Recently I was inspired (read: the pictures made me salivate) by an article I read about Marcus Samuellson, chef/owner of the chic Manhattan Nordic restaurant, Aquavit.  His recipe for Gravlax (cured salmon) seemed simple enough and I had a beautiful piece of salmon and some fresh dill calling my name in the fridge.  Rather than go with Mr. Samuellson’s recipe, however, I pulled out my trusty behemoth of a cookbook, the CIA’s Professional Chef, which had a nifty Gravlax recipe that seemed more fun (see my adapted recipe below).  Mr. Samuellson’s recipe uses a simple dry cure, but the one in my CIA bible also used a wet component that included some brandy.  Can’t go wrong there.

We Jews love our smoked or cured salmon, which we lovingly call “lox” (after Gravlax presumably).  On a bagel with some schmear, on a chic blini, or by itself, lox is just plain good.  If you don’t have a smoking gun (and I don’t, yet), curing it is your next best bet.

Making the cure was easy.  The tricky part is leaving the darned thing alone in your refrigerator for 2 days while it cures, and then controlling yourself and not eating the entire slab of salmon in one sitting, which would probably give you a salt heart attack.

Once my salmon was cured, scraped, and thinly sliced, I placed it on top of mini Melba toast squares (thank you Trader Joe’s) with some creme fraiche and chives.  Simple appetizer, tasty snack, and sublimely irresistible to this pregnant lady.  Plus it’s the perfect Sunday brunch food.

Like I said before, don’t judge.  I’m a self-admitted foodaholic.  (Incidentally, the salmon I chose was fresh as could be and I’m ServSafe certified so I wasn’t worried about endangering my kidney bean with icky bacteria).  Well worth the little cheat.

Try it.  If you’re not pregnant you have nothing to feel guilty about.

Gravlax on toast

Gravlax: Cured Salmon

Serves 6
Prep time 20 minutes
Cook time 48 hours
Total time 48 hours, 20 minutes
Meal type Appetizer, Breakfast


  • 1 1/2 lb Salmon (Fresh, high quality)
  • 3 oz Kosher salt
  • 1/3 oz Cracked white peppercorns
  • 1 1/2 oz Dill (Finely chopped)
  • 8 oz Brown sugar
  • 1 oz Lemon juice
  • 1/2 oz Olive oil
  • 1/2 oz Brandy


Adapted from The Professional Chef, 8th Edition (the Culinary Institute of America's cookbook).  You can also find Marcus Samuelsson's simpler gravlax recipe here.

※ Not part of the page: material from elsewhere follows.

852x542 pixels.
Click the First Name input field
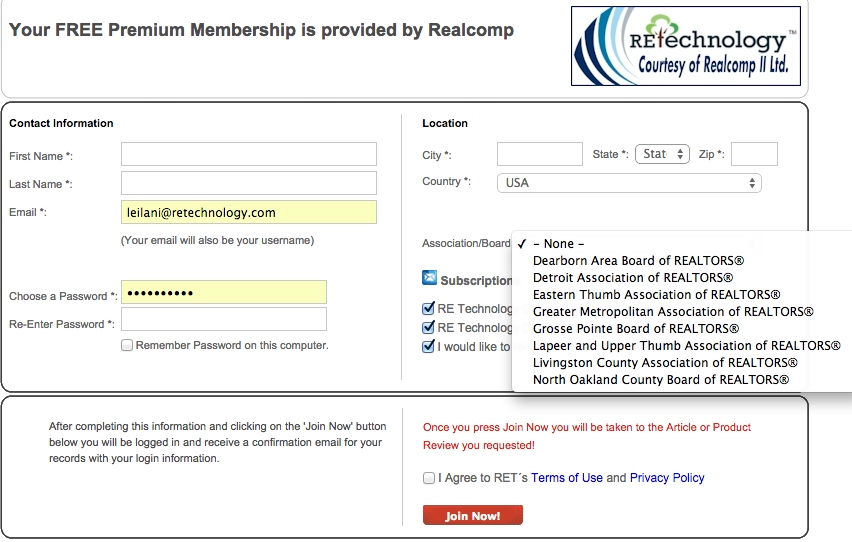(x=249, y=154)
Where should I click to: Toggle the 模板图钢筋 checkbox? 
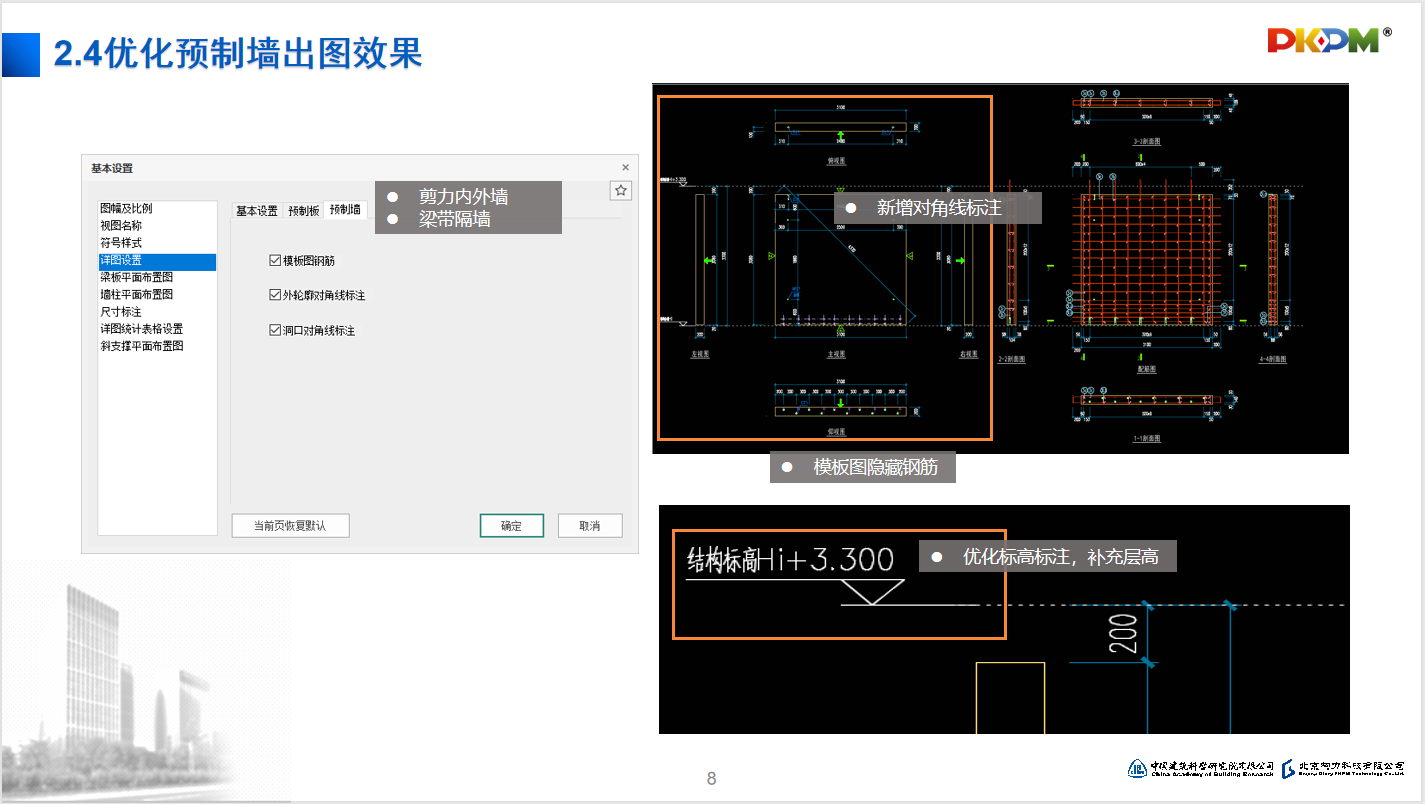[276, 261]
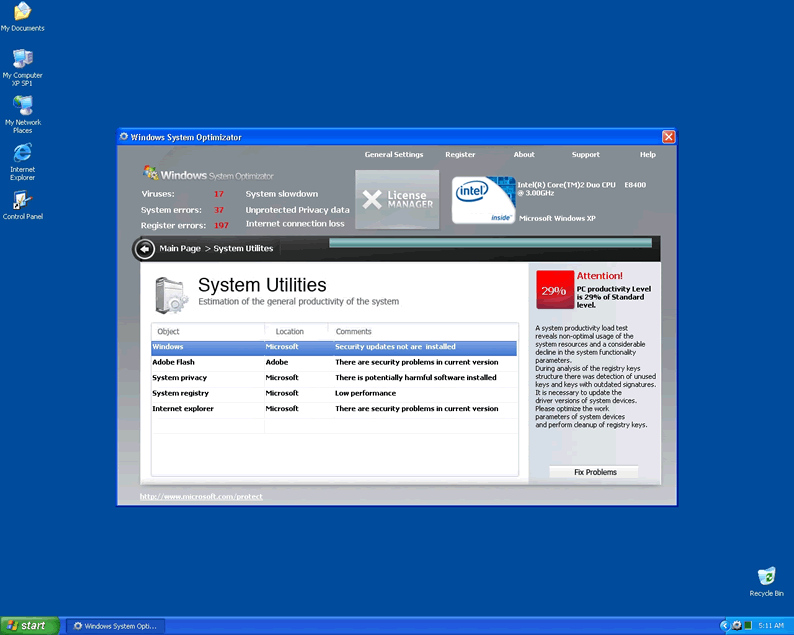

Because this salmon will be cured but not cooked, it's important to use fresh, high quality salmon from a reputable market.


Combine the dry ingredients (sugar, salt, pepper, dill that's been finely chopped) and mix well. In a separate bowl, whisk together the wet ingredients (lemon juice, oil, brandy).
Place salmon on a piece of cheesecloth and brush the wet mixture on both sides.
Pack the dry cure evenly on both sides of the salmon and wrap it tighty in the cheesecloth.
Place the wrapped salmon in a pan or dish, with another pan or dish on top and weigh it down. Put the assembly in the refrigerator and let it cure for 2-3 days (minimum 48 hours).
After 2 days, it will look like this.
Unwrap the salmon and scrape off the cure.
Slice salmon as thinly as possible (with a long sharp knife) on the bias and serve.
8. The cured salmon will keep in the refrigerator, covered with plastic, for 6 days. You can also freeze it.